Subito dietro ai mobili c’è l’area vasta dell’abbigliamento, che lo scorso anno ha realizzato verso Mosca vendite per oltre un miliardo di euro, il 6,6% dell’export totale di settore. Il bilancio dei primi sei mesi 2014 è già negativo, con un calo di oltre il 7%, ben 40 milioni di euro tra gennaio e giugno. Un impatto che pesa in termini geografici ad esempio sulla provincia di Rimini, esposta per l’8,1% dell’export verso la Russia, cifra quasi interamente legata all’abbigliamento e crollata drasticamente da 68 a 50 milioni di euro nella prima metà del 2014. E gli effetti del calo, di questa come di altre province, si propagano a monte sull’intera filiera. «La situazione in Russia ci tocca direttamente ma anche indirettamente – spiega il presidente del Cotonificio Albini e di MilanoUnica Silvio Albini – perché anche molti nostri clienti vendono a Mosca. Ci sono nubi all’orizzonte ed è un problema, perché oggi l’export è il solo vero motore dell’intero comparto».
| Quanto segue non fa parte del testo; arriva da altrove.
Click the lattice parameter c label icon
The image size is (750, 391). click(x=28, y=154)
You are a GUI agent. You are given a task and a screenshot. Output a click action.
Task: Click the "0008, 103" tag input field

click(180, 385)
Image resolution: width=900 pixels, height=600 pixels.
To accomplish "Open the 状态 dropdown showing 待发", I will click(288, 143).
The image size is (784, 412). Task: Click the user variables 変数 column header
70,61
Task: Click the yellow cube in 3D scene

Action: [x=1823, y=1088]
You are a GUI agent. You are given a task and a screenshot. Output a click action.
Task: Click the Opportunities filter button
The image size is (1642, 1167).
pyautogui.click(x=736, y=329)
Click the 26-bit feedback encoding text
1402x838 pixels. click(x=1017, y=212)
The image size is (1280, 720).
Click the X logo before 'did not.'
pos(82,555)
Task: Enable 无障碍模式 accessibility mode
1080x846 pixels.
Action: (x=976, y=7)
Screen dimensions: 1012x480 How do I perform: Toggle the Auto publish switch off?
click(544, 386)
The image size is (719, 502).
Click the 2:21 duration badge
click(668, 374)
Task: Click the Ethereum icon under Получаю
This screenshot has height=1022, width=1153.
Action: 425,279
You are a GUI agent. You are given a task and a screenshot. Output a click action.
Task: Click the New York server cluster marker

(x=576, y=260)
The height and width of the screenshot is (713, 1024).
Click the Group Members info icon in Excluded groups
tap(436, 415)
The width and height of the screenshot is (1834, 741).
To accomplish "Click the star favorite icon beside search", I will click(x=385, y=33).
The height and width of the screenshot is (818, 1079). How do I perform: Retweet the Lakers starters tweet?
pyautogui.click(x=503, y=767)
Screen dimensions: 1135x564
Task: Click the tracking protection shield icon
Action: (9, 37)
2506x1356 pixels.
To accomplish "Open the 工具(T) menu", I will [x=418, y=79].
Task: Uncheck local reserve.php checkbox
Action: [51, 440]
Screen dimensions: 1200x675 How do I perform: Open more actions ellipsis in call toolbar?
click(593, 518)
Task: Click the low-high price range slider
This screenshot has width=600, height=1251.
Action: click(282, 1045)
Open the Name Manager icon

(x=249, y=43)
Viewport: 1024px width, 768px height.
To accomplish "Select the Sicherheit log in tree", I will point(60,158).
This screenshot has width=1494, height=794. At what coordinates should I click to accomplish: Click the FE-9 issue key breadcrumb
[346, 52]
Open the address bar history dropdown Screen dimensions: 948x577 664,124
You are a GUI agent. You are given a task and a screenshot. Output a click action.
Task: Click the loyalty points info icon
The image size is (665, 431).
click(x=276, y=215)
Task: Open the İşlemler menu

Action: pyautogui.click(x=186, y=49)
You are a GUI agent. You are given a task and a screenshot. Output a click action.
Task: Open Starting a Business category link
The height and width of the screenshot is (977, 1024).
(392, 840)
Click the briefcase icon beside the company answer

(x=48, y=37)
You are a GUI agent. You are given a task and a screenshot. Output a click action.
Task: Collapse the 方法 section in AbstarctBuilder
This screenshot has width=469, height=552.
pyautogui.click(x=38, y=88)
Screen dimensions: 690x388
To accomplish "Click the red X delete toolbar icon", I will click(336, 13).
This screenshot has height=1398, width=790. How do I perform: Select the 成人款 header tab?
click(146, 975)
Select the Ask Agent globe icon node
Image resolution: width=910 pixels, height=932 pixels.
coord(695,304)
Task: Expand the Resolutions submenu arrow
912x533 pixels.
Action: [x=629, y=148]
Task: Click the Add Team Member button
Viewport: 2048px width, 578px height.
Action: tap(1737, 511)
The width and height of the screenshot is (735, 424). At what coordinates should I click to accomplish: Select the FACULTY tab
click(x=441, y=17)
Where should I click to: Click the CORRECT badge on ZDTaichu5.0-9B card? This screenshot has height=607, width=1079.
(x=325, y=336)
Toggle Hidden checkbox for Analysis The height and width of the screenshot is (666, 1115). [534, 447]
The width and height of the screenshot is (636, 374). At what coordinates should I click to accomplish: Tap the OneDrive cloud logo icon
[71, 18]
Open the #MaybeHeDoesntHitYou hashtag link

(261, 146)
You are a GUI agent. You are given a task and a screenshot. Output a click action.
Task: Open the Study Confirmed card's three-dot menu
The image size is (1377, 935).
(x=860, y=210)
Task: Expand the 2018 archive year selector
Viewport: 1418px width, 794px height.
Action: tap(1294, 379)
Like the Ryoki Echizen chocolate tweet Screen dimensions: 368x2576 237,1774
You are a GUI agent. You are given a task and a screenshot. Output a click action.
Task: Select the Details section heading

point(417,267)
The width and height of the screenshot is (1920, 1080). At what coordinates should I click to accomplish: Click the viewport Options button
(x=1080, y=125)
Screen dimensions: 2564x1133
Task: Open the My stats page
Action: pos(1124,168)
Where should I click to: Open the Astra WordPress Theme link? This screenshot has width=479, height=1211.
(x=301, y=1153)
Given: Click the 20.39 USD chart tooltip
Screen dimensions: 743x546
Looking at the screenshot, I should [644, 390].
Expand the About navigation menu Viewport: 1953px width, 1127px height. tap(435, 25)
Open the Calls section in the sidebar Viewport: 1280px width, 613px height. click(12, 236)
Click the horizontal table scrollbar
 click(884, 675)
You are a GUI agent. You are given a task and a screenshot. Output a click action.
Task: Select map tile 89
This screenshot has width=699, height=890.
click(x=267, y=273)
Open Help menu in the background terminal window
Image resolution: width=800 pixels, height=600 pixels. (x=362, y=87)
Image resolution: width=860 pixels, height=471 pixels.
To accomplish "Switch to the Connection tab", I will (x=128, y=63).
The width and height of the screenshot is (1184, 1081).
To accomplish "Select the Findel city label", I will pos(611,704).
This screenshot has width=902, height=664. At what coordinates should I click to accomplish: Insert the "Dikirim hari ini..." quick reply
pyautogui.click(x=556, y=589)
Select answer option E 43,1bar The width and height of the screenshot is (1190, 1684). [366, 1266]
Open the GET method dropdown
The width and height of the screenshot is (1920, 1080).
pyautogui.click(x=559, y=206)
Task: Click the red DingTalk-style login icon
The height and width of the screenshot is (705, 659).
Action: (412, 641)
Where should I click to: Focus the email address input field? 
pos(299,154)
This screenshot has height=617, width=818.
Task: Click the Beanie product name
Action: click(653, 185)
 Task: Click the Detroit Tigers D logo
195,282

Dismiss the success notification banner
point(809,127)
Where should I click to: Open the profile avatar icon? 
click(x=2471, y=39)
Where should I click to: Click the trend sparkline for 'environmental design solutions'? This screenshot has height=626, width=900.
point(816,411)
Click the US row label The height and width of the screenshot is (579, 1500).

Tra le province più "pesanti" in termini di export, i rischi maggiori sono certamente per Bologna, per cui la Russia vale il 4% delle esportazioni totali. Nei primi sei mesi del 2014 si tratta di 232 milioni di euro, per quasi la metà legati ai macchinari. E proprio l’area vasta dei robot, delle macchine per packaging, legno, vetro, plastica, ceramica o tessile è il quarto settore più esposto in termini relativi verso la Russia. Tra gennaio e giugno si tratta di 1,3 miliardi di euro, il 3,5% dell’export totale, con alcuni segmenti dei macchinari che superano però ampiamente il 4%.
Guardando però anche ai comparti "minori", quelli che sviluppano volumi di export inferiori al miliardo di euro nel primo semestre 2014, i rischi più elevati sono senza dubbio per i produttori di cisterne, serbatoi e radiatori, capaci di esportare nel mondo 635 milioni tra gennaio e giugno, con un peso di Mosca superiore al 13%. «Per noi il giro d’affari dell’area vale circa 25 milioni – spiega Ettore Riello, presidente dell’omonimo gruppo, il 7-8% dell’export totale. Al momento stiamo vedendo un blocco totale in Ucraina mentre in Russia il mercato è solo in lieve calo. Certo, nel medio periodo vedo grandi complessità, è chiaro che da parte di tutti ci sia preoccupazione».